→ Activity:
In the data below, one line contains "This screenshot has height=1104, width=621." and a later one contains "Task: Open the second". Print both, with every line between them, exactly and alone.

Start of Block

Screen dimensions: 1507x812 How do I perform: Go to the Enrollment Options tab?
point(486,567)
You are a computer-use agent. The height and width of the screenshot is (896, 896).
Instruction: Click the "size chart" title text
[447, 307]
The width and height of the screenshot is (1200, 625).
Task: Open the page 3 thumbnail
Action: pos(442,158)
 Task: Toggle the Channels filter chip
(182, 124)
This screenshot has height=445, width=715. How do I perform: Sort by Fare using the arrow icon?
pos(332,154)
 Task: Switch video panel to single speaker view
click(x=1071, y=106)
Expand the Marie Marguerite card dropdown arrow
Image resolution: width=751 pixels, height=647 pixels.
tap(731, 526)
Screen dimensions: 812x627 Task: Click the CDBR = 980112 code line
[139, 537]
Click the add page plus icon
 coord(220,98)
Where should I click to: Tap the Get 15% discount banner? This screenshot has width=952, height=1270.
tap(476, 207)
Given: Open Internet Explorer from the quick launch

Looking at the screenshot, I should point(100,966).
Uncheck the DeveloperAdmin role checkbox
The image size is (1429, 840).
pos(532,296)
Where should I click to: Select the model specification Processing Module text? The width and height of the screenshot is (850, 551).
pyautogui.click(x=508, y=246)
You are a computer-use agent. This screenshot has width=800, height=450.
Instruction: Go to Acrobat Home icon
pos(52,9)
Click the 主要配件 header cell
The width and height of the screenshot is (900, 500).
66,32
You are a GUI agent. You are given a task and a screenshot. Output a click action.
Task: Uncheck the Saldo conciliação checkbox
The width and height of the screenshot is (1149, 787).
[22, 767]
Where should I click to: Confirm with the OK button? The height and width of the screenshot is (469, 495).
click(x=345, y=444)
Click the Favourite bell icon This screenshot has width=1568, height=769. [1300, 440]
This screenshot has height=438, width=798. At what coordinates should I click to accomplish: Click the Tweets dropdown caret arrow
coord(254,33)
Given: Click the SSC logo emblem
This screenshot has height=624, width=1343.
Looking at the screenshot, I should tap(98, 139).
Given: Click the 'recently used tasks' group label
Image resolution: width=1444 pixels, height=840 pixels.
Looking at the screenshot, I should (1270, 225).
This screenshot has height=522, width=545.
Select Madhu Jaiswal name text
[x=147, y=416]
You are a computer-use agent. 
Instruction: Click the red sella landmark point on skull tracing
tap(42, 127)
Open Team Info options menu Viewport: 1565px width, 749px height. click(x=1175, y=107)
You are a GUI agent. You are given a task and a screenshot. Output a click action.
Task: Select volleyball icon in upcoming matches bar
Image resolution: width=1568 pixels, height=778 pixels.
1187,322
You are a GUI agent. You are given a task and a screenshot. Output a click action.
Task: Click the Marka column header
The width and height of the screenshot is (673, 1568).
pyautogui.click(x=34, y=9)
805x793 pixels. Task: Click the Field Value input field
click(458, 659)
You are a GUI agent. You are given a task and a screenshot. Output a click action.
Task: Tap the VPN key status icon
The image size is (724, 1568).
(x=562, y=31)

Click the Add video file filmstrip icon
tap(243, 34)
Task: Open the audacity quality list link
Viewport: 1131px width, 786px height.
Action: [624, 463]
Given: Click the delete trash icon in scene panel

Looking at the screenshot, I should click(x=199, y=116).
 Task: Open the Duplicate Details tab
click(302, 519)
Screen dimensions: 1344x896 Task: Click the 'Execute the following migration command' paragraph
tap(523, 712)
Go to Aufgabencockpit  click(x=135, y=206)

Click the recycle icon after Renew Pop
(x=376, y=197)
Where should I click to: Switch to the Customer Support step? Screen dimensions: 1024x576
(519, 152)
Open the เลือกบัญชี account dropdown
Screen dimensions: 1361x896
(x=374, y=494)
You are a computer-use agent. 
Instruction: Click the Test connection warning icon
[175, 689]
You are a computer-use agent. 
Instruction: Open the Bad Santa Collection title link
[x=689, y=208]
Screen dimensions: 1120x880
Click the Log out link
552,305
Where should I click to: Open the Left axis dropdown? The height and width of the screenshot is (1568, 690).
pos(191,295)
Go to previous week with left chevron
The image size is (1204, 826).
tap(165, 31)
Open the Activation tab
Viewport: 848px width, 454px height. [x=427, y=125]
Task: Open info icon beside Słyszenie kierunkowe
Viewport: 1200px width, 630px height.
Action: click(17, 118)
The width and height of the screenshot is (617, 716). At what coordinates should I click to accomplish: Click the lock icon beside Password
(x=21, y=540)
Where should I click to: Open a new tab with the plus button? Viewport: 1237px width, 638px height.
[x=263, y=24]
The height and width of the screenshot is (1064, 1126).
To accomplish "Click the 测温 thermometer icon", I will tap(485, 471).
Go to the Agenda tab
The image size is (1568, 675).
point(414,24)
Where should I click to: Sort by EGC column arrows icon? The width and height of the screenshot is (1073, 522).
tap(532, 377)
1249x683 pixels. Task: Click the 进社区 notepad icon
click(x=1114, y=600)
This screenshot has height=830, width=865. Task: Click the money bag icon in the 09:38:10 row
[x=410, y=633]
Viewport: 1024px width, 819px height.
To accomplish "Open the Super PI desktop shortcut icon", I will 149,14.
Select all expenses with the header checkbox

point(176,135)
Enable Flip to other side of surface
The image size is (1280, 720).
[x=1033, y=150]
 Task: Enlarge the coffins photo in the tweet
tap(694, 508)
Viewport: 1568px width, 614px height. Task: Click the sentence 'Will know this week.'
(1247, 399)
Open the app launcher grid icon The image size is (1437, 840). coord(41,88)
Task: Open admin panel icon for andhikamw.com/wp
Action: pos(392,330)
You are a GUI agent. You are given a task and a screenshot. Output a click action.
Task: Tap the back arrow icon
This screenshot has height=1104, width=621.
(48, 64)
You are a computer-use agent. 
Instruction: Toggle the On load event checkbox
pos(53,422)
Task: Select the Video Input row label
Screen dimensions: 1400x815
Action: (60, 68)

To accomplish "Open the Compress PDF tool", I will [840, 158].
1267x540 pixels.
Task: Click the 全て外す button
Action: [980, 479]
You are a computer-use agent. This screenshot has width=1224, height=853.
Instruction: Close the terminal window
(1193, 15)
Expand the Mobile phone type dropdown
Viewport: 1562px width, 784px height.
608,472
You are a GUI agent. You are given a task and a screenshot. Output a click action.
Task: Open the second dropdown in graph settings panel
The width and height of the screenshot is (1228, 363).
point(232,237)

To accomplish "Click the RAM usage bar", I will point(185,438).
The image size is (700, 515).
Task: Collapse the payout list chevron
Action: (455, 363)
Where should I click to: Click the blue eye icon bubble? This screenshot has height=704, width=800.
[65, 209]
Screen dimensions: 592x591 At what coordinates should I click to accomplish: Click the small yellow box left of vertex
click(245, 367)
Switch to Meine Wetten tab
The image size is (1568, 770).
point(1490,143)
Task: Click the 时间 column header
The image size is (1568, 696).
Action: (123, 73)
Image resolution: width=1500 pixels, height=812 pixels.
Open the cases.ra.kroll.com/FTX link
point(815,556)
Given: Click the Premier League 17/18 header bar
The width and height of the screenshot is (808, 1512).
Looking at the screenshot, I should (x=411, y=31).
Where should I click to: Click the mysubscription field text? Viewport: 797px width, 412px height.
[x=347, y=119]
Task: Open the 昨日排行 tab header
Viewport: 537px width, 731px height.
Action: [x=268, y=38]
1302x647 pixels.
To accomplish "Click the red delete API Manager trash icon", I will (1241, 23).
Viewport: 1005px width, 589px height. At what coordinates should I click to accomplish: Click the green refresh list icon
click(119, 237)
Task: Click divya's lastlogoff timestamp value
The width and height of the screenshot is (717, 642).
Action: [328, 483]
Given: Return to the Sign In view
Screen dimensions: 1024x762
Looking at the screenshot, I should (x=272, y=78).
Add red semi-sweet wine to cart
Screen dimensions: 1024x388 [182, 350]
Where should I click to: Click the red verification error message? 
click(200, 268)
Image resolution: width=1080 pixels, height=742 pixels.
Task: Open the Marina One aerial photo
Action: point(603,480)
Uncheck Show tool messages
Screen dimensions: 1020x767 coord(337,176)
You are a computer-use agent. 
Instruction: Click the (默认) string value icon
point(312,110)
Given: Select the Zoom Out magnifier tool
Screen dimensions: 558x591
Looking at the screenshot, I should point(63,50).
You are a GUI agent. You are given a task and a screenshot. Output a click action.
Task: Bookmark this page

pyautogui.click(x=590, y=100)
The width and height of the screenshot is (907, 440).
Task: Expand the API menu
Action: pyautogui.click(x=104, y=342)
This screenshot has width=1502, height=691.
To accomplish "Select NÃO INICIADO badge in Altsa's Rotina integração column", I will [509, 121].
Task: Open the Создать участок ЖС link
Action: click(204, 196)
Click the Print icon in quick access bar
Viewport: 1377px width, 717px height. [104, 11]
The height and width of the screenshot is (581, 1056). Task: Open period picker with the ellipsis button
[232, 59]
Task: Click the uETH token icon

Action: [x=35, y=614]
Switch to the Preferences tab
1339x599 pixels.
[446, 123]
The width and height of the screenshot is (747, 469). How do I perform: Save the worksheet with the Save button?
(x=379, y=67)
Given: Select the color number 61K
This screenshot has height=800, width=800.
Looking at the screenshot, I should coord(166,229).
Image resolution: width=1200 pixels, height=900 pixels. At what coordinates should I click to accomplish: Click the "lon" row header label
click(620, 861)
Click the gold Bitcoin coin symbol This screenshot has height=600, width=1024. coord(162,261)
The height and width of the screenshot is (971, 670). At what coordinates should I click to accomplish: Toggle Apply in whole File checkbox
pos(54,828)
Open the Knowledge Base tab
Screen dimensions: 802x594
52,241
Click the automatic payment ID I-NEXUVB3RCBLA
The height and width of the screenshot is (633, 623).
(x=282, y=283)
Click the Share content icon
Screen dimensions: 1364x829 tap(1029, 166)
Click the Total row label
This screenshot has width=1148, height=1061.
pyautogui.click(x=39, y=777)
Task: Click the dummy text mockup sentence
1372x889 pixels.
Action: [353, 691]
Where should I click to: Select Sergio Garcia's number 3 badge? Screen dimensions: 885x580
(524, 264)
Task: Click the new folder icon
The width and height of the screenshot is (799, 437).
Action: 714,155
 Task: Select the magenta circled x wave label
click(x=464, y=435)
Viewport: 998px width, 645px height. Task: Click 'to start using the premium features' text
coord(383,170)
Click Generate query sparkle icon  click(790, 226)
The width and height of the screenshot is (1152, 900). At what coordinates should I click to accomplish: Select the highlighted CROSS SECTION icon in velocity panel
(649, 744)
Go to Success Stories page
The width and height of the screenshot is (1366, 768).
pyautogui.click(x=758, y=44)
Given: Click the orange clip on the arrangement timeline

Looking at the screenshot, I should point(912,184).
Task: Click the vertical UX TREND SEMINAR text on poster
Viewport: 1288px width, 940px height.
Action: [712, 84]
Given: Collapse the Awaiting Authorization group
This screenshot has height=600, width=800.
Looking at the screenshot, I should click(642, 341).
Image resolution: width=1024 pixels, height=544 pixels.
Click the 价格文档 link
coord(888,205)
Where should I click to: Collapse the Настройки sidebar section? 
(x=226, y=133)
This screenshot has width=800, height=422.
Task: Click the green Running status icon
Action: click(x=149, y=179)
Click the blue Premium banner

End of Block

→ Answer to this exercise:
This screenshot has height=1104, width=621.
(48, 64)
You are a computer-use agent. 
Instruction: Toggle the On load event checkbox
pos(53,422)
Task: Select the Video Input row label
Screen dimensions: 1400x815
Action: (60, 68)

To accomplish "Open the Compress PDF tool", I will [840, 158].
1267x540 pixels.
Task: Click the 全て外す button
Action: [980, 479]
You are a computer-use agent. This screenshot has width=1224, height=853.
Instruction: Close the terminal window
(1193, 15)
Expand the Mobile phone type dropdown
Viewport: 1562px width, 784px height.
608,472
You are a GUI agent. You are given a task and a screenshot. Output a click action.
Task: Open the second dropdown in graph settings panel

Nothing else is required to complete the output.